Lupus nephritis (LN) is among the main determinants of poor prognosis in systemic lupus erythematosus (SLE). The objective of this study was to 1) isolate and identify proteins contained in the LN urinary protein signature (PS) of children with SLE; 2) assess the usefulness of the PS-proteins for detecting activity of LN over time. Using surface-enhanced or matrix assisted laser desorption/ ionization time of flight mass spectrometry, the proteins contained in the LN urinary PS were identified. They were transferrin (Tf), ceruloplasmin (Cp), α1-acid-glycoprotein (AGP), lipocalintype prostaglandin-D synthetase (L-PGDS), albumin and albumin-related fragments. Serial plasma and urine samples were analyzed using immunonephelometry or ELISA in 98 children with SLE (78% African-American) and 30 controls with juvenile idiopathic arthritis. All urinary PS-proteins were significantly higher with active versus inactive LN or in patients without LN (all p<0.005), and their combined area under the receiver operating characteristic curve was 0.85. As early as 3 months before a clinical diagnosis of worsening LN, significant increases of urinary Tf, AGP (both p < 0.0001) and L-PGDS (p < 0.01) occurred, indicating that these PS-proteins are biomarkers of LN activity and may help anticipate the future course of LN.

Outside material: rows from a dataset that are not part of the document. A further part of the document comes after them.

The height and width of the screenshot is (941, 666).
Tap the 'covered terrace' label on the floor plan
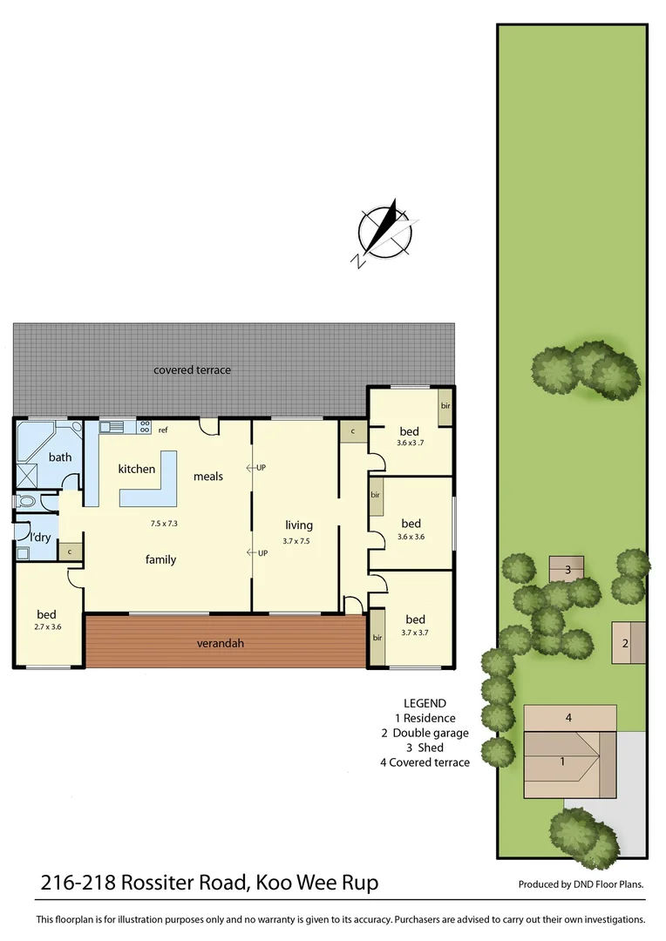192,370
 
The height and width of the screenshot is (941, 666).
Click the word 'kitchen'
137,469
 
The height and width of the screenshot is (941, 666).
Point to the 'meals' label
208,477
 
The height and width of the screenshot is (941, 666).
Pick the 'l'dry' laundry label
40,537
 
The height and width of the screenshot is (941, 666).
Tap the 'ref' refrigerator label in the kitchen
163,430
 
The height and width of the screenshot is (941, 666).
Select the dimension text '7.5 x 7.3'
163,524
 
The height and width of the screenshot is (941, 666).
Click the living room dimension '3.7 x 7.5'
298,541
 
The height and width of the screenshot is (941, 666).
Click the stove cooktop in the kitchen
144,427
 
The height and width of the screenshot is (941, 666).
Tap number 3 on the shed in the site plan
567,570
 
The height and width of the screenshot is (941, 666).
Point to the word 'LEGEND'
425,703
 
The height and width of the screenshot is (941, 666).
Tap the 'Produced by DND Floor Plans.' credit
581,884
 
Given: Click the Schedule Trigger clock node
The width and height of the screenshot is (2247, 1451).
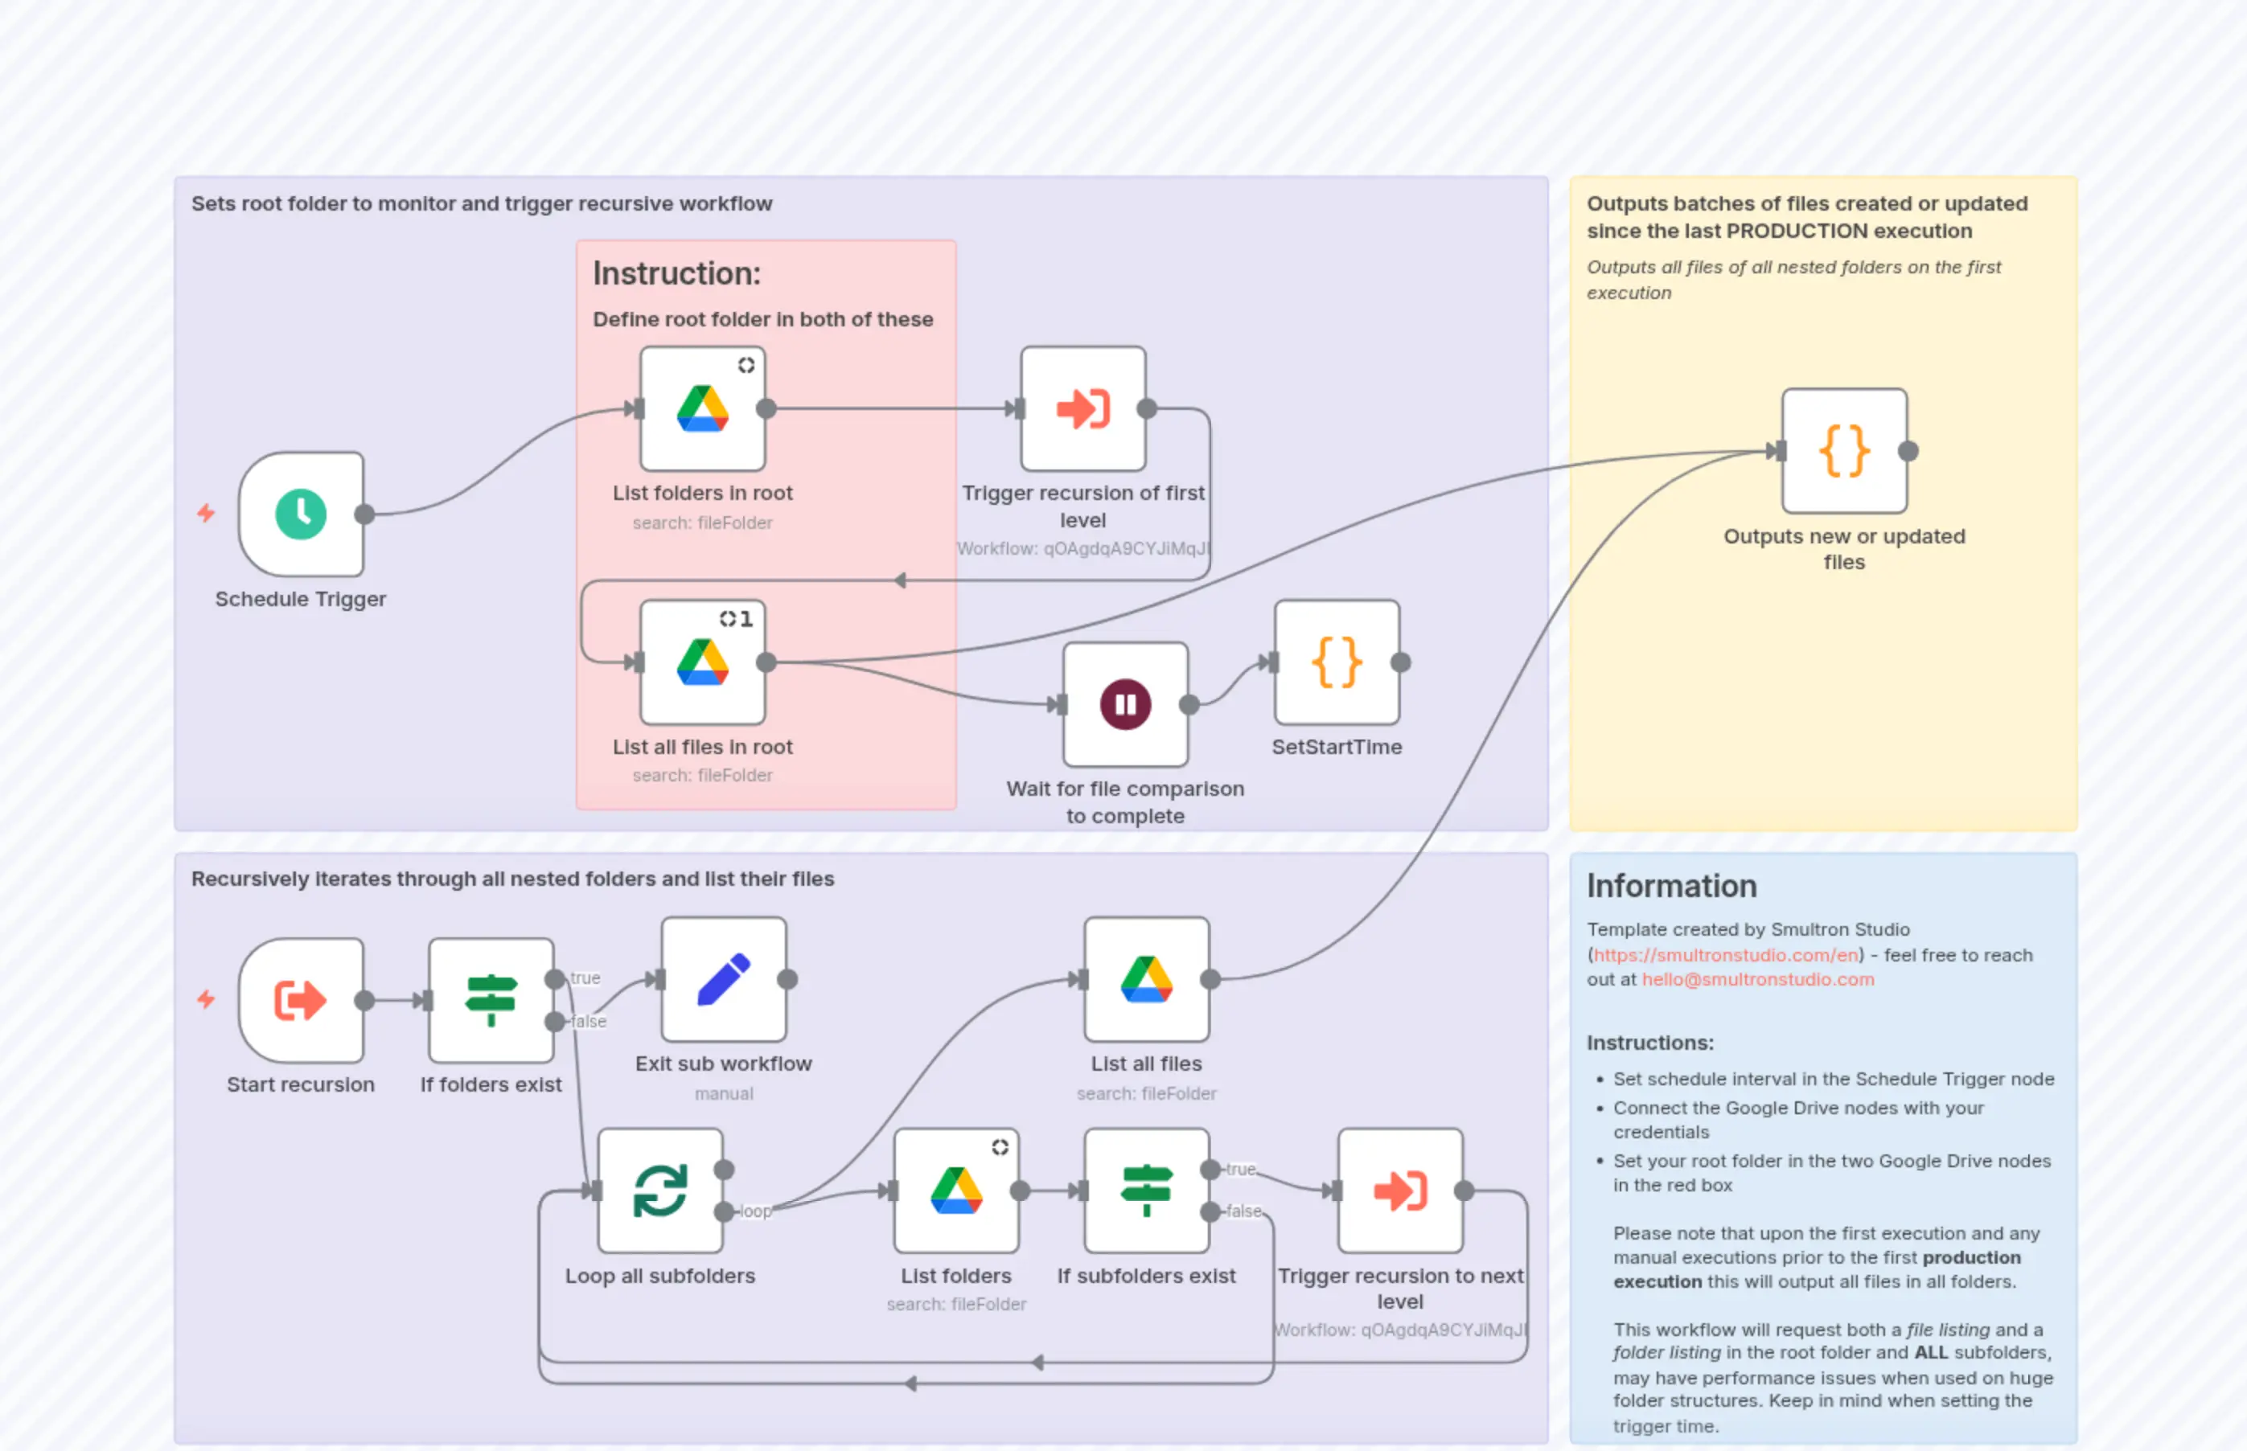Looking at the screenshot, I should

Systemic Lupus Erythematosus (SLE) is an inflammatory autoimmune disease and lupus nephritis (LN) is one of the main determinants of poor prognosis (1). Currently, LN is gauged by measuring circulating and excreted indicators of renal dysfunction, with supporting information from kidney biopsies. The latter constitute the current standard for diagnosing LN, providing a direct assessment of the presence, severity and activity of LN, and the degree of renal damage (2). Due to the invasive nature of kidney biopsies, clinicians base LN activity and its therapy on the results of urinary protein excretion, urinary sediment, creatinine clearance and serum albumin. These traditional markers are not accurate in assessing whether active LN is present or not, and none of them is predictive, i.e. can anticipate the course of LN.
Using Surface-Enhanced Laser Desorption/Ionization Time-of-Flight Mass Spectrometry (SELDI-TOF MS) technology, we previously identified a LN urinary protein signature (PS), consisting of eight candidate biomarkers at the mass-to-charge ratios (m/z) of 2.763, 22, 23, 44, 56, 79, 100, and 133 kDa (3).
In this study, we present the identification of the specific proteins contained in this PS of children with LN. We further assayed plasma and urine samples of SLE patients and controls with juvenile idiopathic arthritis (JIA) to investigate the concurrent and predictive validity of the PS-proteins to serve as biomarkers of LN activity.